§ **DIRECTIVE**:
Rewrite the records below, changing each "Escambia County" to "Escambia Co." and leaving every other character as it is.

§ **LISTED RECORDS**:

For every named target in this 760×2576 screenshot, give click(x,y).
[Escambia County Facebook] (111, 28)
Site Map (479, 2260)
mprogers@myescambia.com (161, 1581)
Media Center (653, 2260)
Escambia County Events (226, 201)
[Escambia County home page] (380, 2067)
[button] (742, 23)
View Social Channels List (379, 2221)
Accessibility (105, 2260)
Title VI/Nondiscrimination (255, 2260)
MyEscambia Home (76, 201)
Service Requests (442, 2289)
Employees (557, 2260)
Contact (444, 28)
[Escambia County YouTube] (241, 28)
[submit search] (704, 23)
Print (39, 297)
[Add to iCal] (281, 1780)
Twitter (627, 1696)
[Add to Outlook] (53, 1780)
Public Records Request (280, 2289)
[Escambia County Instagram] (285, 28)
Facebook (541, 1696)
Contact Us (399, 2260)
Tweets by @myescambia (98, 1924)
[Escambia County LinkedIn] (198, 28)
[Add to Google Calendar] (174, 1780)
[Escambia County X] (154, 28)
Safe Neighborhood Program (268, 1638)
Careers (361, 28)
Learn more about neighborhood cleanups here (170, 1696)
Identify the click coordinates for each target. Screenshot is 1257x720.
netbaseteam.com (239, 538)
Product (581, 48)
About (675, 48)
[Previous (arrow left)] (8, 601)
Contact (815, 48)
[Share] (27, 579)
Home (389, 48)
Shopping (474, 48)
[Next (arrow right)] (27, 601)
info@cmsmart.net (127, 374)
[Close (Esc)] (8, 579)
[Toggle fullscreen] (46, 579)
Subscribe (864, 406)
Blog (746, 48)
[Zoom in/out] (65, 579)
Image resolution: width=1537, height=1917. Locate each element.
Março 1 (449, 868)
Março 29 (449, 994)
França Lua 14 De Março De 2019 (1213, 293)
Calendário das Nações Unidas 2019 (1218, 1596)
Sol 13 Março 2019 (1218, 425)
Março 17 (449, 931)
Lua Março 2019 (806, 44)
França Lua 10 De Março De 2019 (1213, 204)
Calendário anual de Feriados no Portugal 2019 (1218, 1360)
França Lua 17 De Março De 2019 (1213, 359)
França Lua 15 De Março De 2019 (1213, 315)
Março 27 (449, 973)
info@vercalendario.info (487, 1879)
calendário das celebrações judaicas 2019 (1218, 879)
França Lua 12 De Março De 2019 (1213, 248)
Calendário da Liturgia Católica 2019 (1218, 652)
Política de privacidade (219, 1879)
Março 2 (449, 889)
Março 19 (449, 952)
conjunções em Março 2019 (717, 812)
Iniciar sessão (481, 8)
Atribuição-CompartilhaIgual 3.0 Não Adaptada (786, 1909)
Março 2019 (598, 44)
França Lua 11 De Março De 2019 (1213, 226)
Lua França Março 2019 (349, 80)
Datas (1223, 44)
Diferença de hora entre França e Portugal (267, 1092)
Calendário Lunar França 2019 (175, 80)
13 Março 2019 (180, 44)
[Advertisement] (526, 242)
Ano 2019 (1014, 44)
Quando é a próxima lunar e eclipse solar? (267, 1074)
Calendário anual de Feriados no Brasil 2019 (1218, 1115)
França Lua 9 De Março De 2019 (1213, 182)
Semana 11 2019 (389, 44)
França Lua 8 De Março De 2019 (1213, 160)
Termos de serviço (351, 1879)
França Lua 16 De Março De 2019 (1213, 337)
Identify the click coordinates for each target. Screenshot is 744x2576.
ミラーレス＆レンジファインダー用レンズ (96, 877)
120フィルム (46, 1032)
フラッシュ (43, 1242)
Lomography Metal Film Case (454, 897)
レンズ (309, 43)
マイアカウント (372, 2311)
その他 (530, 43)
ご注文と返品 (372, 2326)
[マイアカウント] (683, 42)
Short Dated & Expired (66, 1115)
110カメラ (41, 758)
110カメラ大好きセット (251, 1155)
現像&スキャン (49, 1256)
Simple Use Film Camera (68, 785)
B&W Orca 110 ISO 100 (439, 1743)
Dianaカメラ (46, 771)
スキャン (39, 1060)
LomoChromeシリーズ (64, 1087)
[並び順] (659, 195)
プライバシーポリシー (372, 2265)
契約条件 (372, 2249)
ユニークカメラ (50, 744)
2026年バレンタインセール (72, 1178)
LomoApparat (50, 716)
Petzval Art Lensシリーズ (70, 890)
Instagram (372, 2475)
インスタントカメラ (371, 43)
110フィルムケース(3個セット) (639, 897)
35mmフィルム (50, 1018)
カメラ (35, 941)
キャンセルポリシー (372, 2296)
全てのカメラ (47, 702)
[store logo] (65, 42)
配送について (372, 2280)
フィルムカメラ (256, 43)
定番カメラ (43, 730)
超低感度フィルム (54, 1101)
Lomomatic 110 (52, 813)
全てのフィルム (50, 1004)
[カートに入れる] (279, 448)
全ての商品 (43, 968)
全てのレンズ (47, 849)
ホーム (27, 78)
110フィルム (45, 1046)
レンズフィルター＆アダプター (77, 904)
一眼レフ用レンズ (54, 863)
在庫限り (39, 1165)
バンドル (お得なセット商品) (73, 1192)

§ **RESULT OF THE TASK**:
For every named target in this 760×2576 screenshot, give click(x,y).
[Escambia Co. Facebook] (111, 28)
Site Map (479, 2260)
mprogers@myescambia.com (161, 1581)
Media Center (653, 2260)
Escambia Co. Events (226, 201)
[Escambia Co. home page] (380, 2067)
[button] (742, 23)
View Social Channels List (379, 2221)
Accessibility (105, 2260)
Title VI/Nondiscrimination (255, 2260)
MyEscambia Home (76, 201)
Service Requests (442, 2289)
Employees (557, 2260)
Contact (444, 28)
[Escambia Co. YouTube] (241, 28)
[submit search] (704, 23)
Print (39, 297)
[Add to iCal] (281, 1780)
Twitter (627, 1696)
[Add to Outlook] (53, 1780)
Public Records Request (280, 2289)
[Escambia Co. Instagram] (285, 28)
Facebook (541, 1696)
Contact Us (399, 2260)
Tweets by @myescambia (98, 1924)
[Escambia Co. LinkedIn] (198, 28)
[Add to Google Calendar] (174, 1780)
[Escambia Co. X] (154, 28)
Safe Neighborhood Program (268, 1638)
Careers (361, 28)
Learn more about neighborhood cleanups here (170, 1696)
Identify the click coordinates for each target. Screenshot is 1257x720.
netbaseteam.com (239, 538)
Product (581, 48)
About (675, 48)
[Previous (arrow left)] (8, 601)
Contact (815, 48)
[Share] (27, 579)
Home (389, 48)
Shopping (474, 48)
[Next (arrow right)] (27, 601)
info@cmsmart.net (127, 374)
[Close (Esc)] (8, 579)
[Toggle fullscreen] (46, 579)
Subscribe (864, 406)
Blog (746, 48)
[Zoom in/out] (65, 579)
Image resolution: width=1537, height=1917. Locate each element.
Março 1 (449, 868)
Março 29 (449, 994)
França Lua 14 De Março De 2019 (1213, 293)
Calendário das Nações Unidas 2019 (1218, 1596)
Sol 13 Março 2019 (1218, 425)
Março 17 (449, 931)
Lua Março 2019 (806, 44)
França Lua 10 De Março De 2019 (1213, 204)
Calendário anual de Feriados no Portugal 2019 (1218, 1360)
França Lua 17 De Março De 2019 (1213, 359)
França Lua 15 De Março De 2019 (1213, 315)
Março 27 (449, 973)
info@vercalendario.info (487, 1879)
calendário das celebrações judaicas 2019 (1218, 879)
França Lua 12 De Março De 2019 (1213, 248)
Calendário da Liturgia Católica 2019 (1218, 652)
Política de privacidade (219, 1879)
Março 2 (449, 889)
Março 19 (449, 952)
conjunções em Março 2019 (717, 812)
Iniciar sessão (481, 8)
Atribuição-CompartilhaIgual 3.0 Não Adaptada (786, 1909)
Março 2019 (598, 44)
França Lua 11 De Março De 2019 (1213, 226)
Lua França Março 2019 (349, 80)
Datas (1223, 44)
Diferença de hora entre França e Portugal (267, 1092)
Calendário Lunar França 2019 (175, 80)
13 Março 2019 (180, 44)
[Advertisement] (526, 242)
Ano 2019 (1014, 44)
Quando é a próxima lunar e eclipse solar? (267, 1074)
Calendário anual de Feriados no Brasil 2019 (1218, 1115)
França Lua 9 De Março De 2019 (1213, 182)
Semana 11 2019 (389, 44)
França Lua 8 De Março De 2019 (1213, 160)
Termos de serviço (351, 1879)
França Lua 16 De Março De 2019 (1213, 337)
Identify the click coordinates for each target. Screenshot is 744x2576.
ミラーレス＆レンジファインダー用レンズ (96, 877)
120フィルム (46, 1032)
フラッシュ (43, 1242)
Lomography Metal Film Case (454, 897)
レンズ (309, 43)
マイアカウント (372, 2311)
その他 (530, 43)
ご注文と返品 (372, 2326)
[マイアカウント] (683, 42)
Short Dated & Expired (66, 1115)
110カメラ (41, 758)
110カメラ大好きセット (251, 1155)
現像&スキャン (49, 1256)
Simple Use Film Camera (68, 785)
B&W Orca 110 ISO 100 (439, 1743)
Dianaカメラ (46, 771)
スキャン (39, 1060)
LomoChromeシリーズ (64, 1087)
[並び順] (659, 195)
プライバシーポリシー (372, 2265)
契約条件 (372, 2249)
ユニークカメラ (50, 744)
2026年バレンタインセール (72, 1178)
LomoApparat (50, 716)
Petzval Art Lensシリーズ (70, 890)
Instagram (372, 2475)
インスタントカメラ (371, 43)
110フィルムケース(3個セット) (639, 897)
35mmフィルム (50, 1018)
カメラ (35, 941)
キャンセルポリシー (372, 2296)
全てのカメラ (47, 702)
[store logo] (65, 42)
配送について (372, 2280)
フィルムカメラ (256, 43)
定番カメラ (43, 730)
超低感度フィルム (54, 1101)
Lomomatic 110 (52, 813)
全てのフィルム (50, 1004)
[カートに入れる] (279, 448)
全ての商品 (43, 968)
全てのレンズ (47, 849)
ホーム (27, 78)
110フィルム (45, 1046)
レンズフィルター＆アダプター (77, 904)
一眼レフ用レンズ (54, 863)
在庫限り (39, 1165)
バンドル (お得なセット商品) (73, 1192)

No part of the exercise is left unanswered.